READING PASSAGE:
*** Begin section ***
Burt is haunted by the day when he discovered his wife and father making love; he begins displaying signs of mental instability with their sudden, unwelcomed presence in his life. When he becomes violent, Milly sends him to a mental hospital. Burt's condition improves with treatment (depicted sketchily as a montage of intravenous drugs and electroconvulsive therapy), and he severs connections with his past. Milly happily discovers he still loves her and they look forward to a brighter future.

==Cast==
- Joan Crawford as Millicent Wetherby
- Cliff Robertson as Burt Hanson
- Vera Miles as Virginia Hanson
- Lorne Greene as Mr. Hanson
- Ruth Donnelly as Liz Eckhart
- Sheppard Strudwick as Dr. Malcolm Couzzens
- Selmer Jackson as Mr. Wetherby
- Maxine Cooper as Nurse Evans
- Marjorie Bennett as Waitress
- Frank Gerstle as Mr. Ramsey
- Leonard Mudie as Colonel Hillyer
- Maurice Manson as Mr. Masterson
- Bob Hopkins as Desk Clerk

==Production==
The film's original working title was The Way We Are. Robert Aldrich originally developed it for his own company, the Associates and Aldrich and it was announced in July 1954, based on an original script by Jack Jevne.

Aldrich got Joan Crawford attached and they sold it to William Goetz who had a deal with Columbia. Filming began on August 31, 1955. It was the second film for Cliff Robertson who had been signed to a long term contract by Columbia after his debut in Picnic.
*** End section ***
TASK SET:
1) Could you repeat the stretch of the film passage from "Aldrich got Joan" through "debut in Picnic.", word for word?
2) How would you sum up the film passage in two sentences?
The rows that come next are separate material from the film passage.

DATASET CONTENT:
*** Begin section ***
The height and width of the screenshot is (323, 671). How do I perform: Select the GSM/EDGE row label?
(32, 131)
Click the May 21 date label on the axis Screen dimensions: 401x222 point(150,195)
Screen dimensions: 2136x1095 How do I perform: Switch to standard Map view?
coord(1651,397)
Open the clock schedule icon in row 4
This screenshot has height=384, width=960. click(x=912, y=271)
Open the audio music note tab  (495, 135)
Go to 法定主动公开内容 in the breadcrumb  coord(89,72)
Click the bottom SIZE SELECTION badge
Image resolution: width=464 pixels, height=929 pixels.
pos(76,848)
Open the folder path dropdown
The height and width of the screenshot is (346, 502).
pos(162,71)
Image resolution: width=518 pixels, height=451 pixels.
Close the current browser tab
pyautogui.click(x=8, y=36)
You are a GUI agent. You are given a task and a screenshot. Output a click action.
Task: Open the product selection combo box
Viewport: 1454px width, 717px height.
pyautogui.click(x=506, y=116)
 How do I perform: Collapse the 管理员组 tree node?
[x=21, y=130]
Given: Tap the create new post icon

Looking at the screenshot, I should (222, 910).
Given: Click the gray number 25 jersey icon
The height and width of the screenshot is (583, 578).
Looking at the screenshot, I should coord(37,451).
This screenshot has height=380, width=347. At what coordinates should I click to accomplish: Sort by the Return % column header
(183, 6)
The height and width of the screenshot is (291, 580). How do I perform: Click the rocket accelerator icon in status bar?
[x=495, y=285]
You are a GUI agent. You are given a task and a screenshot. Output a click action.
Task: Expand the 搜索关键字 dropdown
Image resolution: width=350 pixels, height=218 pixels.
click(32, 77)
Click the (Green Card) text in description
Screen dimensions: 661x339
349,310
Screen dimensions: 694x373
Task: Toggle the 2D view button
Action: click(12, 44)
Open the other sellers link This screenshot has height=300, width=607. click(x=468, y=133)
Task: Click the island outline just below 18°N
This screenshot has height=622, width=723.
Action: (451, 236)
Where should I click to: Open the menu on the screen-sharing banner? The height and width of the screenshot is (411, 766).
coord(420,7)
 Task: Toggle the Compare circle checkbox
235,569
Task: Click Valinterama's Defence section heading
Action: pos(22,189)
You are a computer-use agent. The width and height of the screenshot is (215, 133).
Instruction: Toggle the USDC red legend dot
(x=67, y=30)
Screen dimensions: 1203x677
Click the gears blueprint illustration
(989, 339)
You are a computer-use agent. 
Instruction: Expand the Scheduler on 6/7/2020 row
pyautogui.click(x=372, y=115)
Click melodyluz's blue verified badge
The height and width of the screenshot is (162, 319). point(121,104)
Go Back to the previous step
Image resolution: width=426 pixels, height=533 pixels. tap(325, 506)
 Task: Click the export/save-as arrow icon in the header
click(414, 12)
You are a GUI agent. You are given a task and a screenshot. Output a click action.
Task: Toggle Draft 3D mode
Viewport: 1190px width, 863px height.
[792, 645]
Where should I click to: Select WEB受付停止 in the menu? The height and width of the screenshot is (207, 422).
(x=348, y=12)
*** End section ***
RESPONSES BY ITEM NUMBER:
1)
Aldrich got Joan Crawford attached and they sold it to William Goetz who had a deal with Columbia. Filming began on August 31, 1955. It was the second film for Cliff Robertson who had been signed to a long term contract by Columbia after his debut in Picnic.

2) Burt is haunted by the day he found his wife and father making love and becomes unstable and then violent, so Milly sends him to a mental hospital, where treatment improves his condition and she finds he still loves her. Originally titled The Way We Are and developed by Robert Aldrich from an original script by Jack Jevne, the film featured Joan Crawford and Cliff Robertson, and filming began on August 31, 1955.